Junior closer Abram Williams has been a big part of that effort throughout the first half of the season, as he’s already broken the program’s single-season record for most saves in a season with a month still left to go. Williams is also closing in on the all-time saves record, currently held by former RU closer Brett Lieberman.
Williams’ bid to become the best closer in RU history has taken a long and bumpy road. For one, this is the first year in quite a while that the Highs have been competitive in the Big South; Head Coach Joe Raccuia has since breathed new life into a program that had finished below the .500 mark seven consecutive years before he came into the job. Needless to say, save situations for Williams were few and far between before the Highs caught fire last year and have built on that success this year; the team owns a .563 win percentage in that time.
“The most exciting thing is that we still have a lot more games left,” Williams said. “We’re on pace to break the school record, and do a whole lot more than what we’ve done in the past. This year, we’re beating good teams and we’re beating them on a regular basis.”
Williams has a valid point; the Highs beat Auburn University and East Tennessee State University earlier this year, and both teams were nationally ranked when RU beat them.

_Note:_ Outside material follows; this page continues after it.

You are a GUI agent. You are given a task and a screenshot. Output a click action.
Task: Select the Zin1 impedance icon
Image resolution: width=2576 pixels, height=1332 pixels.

The team is experiencing a phenomenon that has been missing in recent years; they’re not just beating good teams, they’re beating great ones.
“No one on this team is planning on ending the season in the middle of May,” Williams said. “We want to still be playing baseball on into June. That’s our goal, the NCAA tournament and Super Regionals.”
In spite of the records that he’s setting, Williams was sure to emphasize the importance of finishing strong and keeping the focus on the team.
When he set the record for most saves in a season with two in the same day on a doubleheader day against Winthrop University, Williams said that “Honestly, I’m not even worried about records. I’m just happy that we’re winning and hopefully we’ll continue doing what we need to do. I just hope we can build on all of this.”
Williams, who was raised in Radford and attended Radford High School, was redshirted in his freshman year after an elbow injury in 2008 sidelined him for the rest of the season. It was later revealed that the up-and-coming pitcher’s arm would require Tommy John surgery, a procedure that has a notoriously bleak recovery outlook. Many professionals who undergo Tommy John are never the same afterward, and too many collegiate and high school pitchers never throw another inning of competitive baseball as a result of throwing out their arm.
“After I had my surgery, I basically said to myself ‘I am going to do whatever it takes to get back,’” Williams said. “When it happened, I really didn’t think I was going to be able to come back as good or better than what I had been.”
Williams did recover, though. Ten months later he was back on the mound, throwing harder and faster than ever. The 2009 season saw Williams throw 12 consecutive scoreless innings, including an eight-inning shutout against UNC Asheville. Williams was back, and he wasn’t going away.
Since his return from his injury, Williams has moved into more of a relief role, taking the mound only after starters like senior Bobby Bolling, junior Mark Peterson and sophomore Eddie Butler have been knocked out of the game. It’s then up to Williams to take the mound, and mow down the competition.
“I’m glad I decided to come back, definitely,” Williams said. “Playing for coach [Raccuia] has been a great experience. He came in the same year that I came in, and I’m glad I can be a part of his vision for the team. Hopefully we can just keep on winning games, and break the school record because there’s still so much more to be done.”